MPs are furious at cops for not being able to look after their weapons. By Alicestine October for GROUNDUP.
First published by GroundUp
Last week the the Bedford and Edenvale News reported that an ordinary citizen using the public bathroom at the Edenvale Police Station in Gauteng found a police service pistol unattended on top of the toilet paper holder – fully loaded. A shocked Riaan Smit, who found the gun, reportedly told the publication: “When I saw the gun I knew it was a Z88 police issued pistol. I questioned why it was there and wondered whether I was on candid camera.”
He wasn’t on candid camera. He reported the gun. A case of negligent loss of a firearm in lawful possession was reportedly opened.
This incident gives a glimpse into the magnitude of the problem with police issued firearms that are either stolen or lost.
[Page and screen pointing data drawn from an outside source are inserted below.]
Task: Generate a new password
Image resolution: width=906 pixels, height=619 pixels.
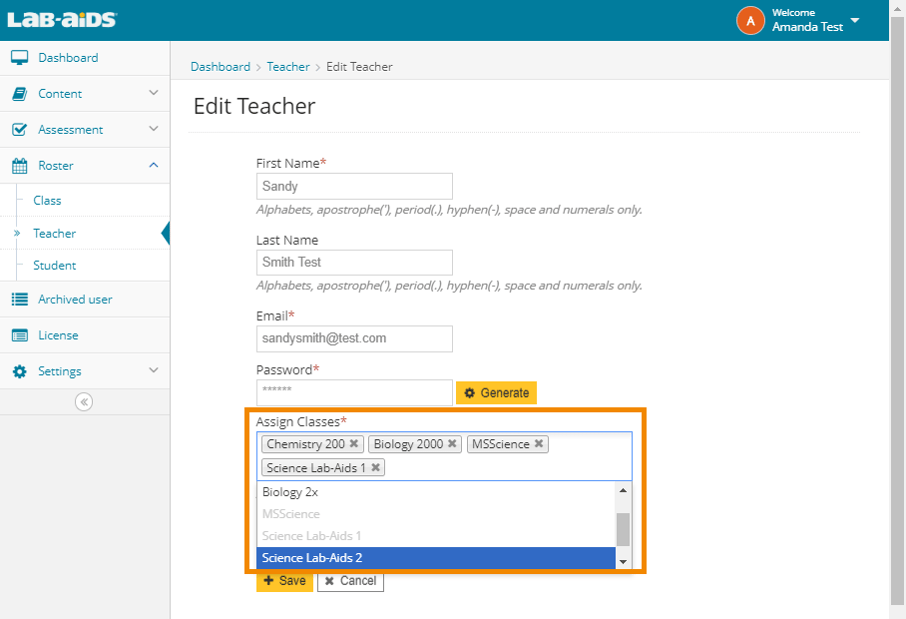Action: (x=496, y=392)
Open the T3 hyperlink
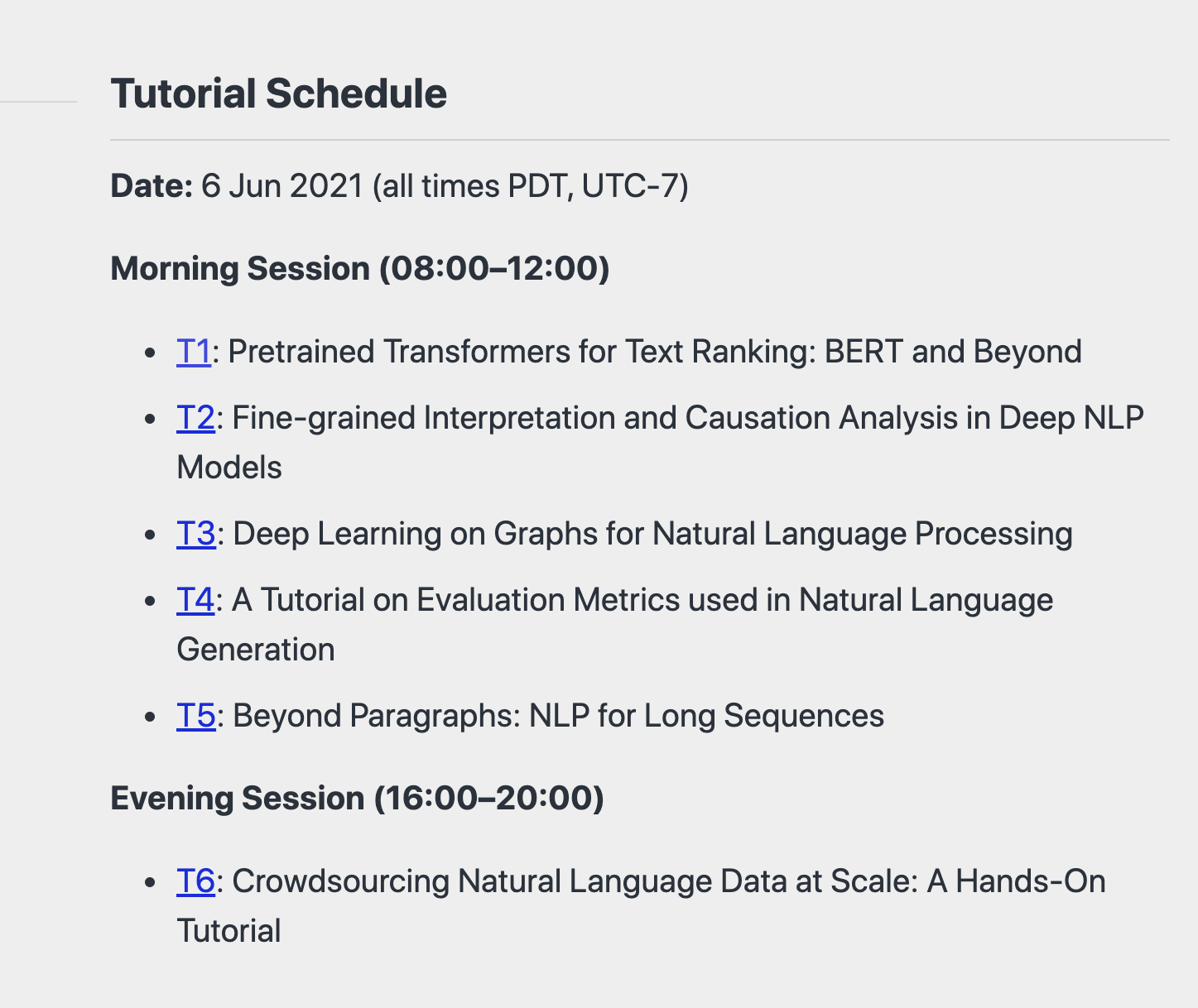 [x=195, y=534]
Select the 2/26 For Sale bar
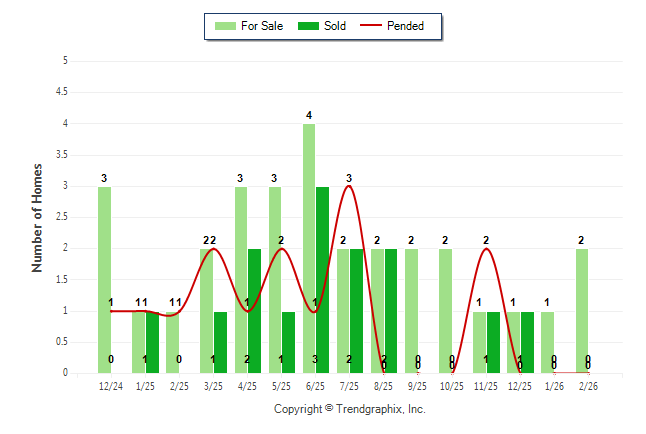Viewport: 646px width, 434px height. tap(581, 311)
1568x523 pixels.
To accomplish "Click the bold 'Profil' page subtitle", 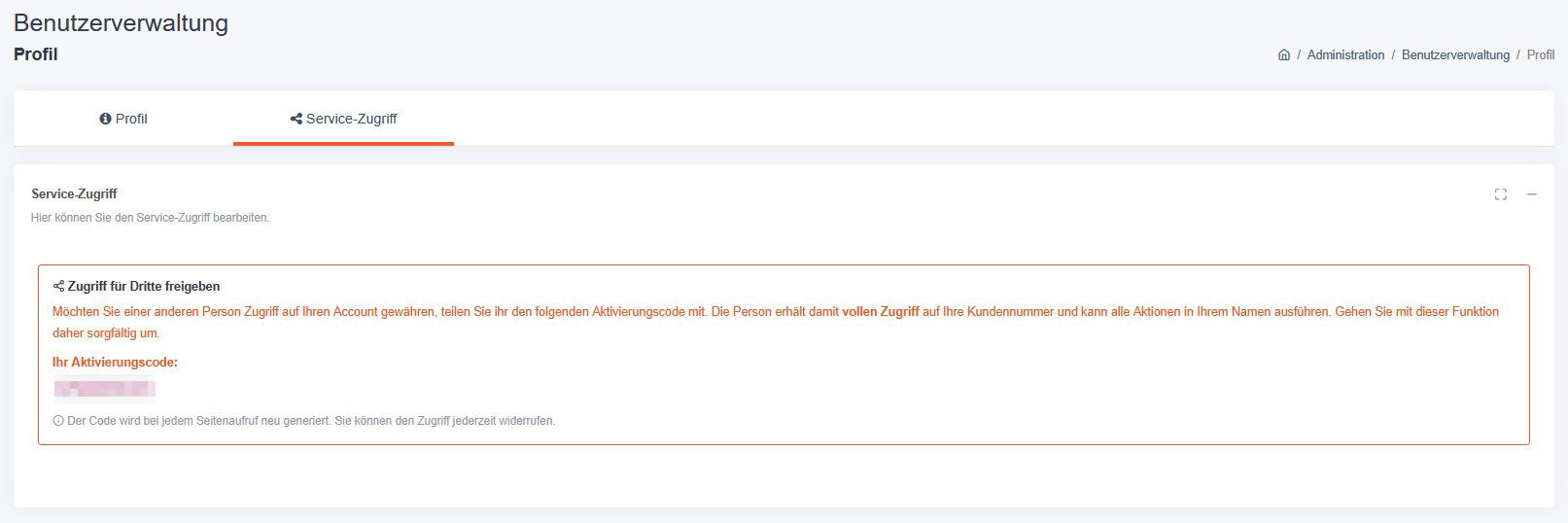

It raises questions about the competence of SAPS officers.
In the same week the news report was published, the Police Ministry released statistics that about 2,200 SAPS firearms were stolen or went missing in the past three financial years. This was in answer to a parliamentary question by DA MP Zak Mbhele.
Albeit thin on context, the ministry’s figures show that in the 2014/15 financial year almost 70 police firearms went missing. Of this, 12 went missing from bathrooms and at least five went missing while the police officer was under the influence of alcohol. In the same financial year 612 service firearms were reported stolen, mainly through robberies in township areas and house break-ins. A further 79 firearms have not been classified, and it is not clear if they were stolen or missing.
In the following two financial years a total of 160 firearms went missing of which 21 vanished from bathrooms. The figures also show that in these two financial years at least five police officers were drunk when their firearms went missing. Over the same period just over 1,200 firearms were reported stolen and further 204 firearms are yet to be classified as either missing or stolen over this period. Most of the incidents occurred in KwaZulu-Natal, Gauteng and the Eastern Cape. According to the ministry only 11 pistols and two shotguns have been recovered since April this year, minuscule compared to the thousands of firearms lost.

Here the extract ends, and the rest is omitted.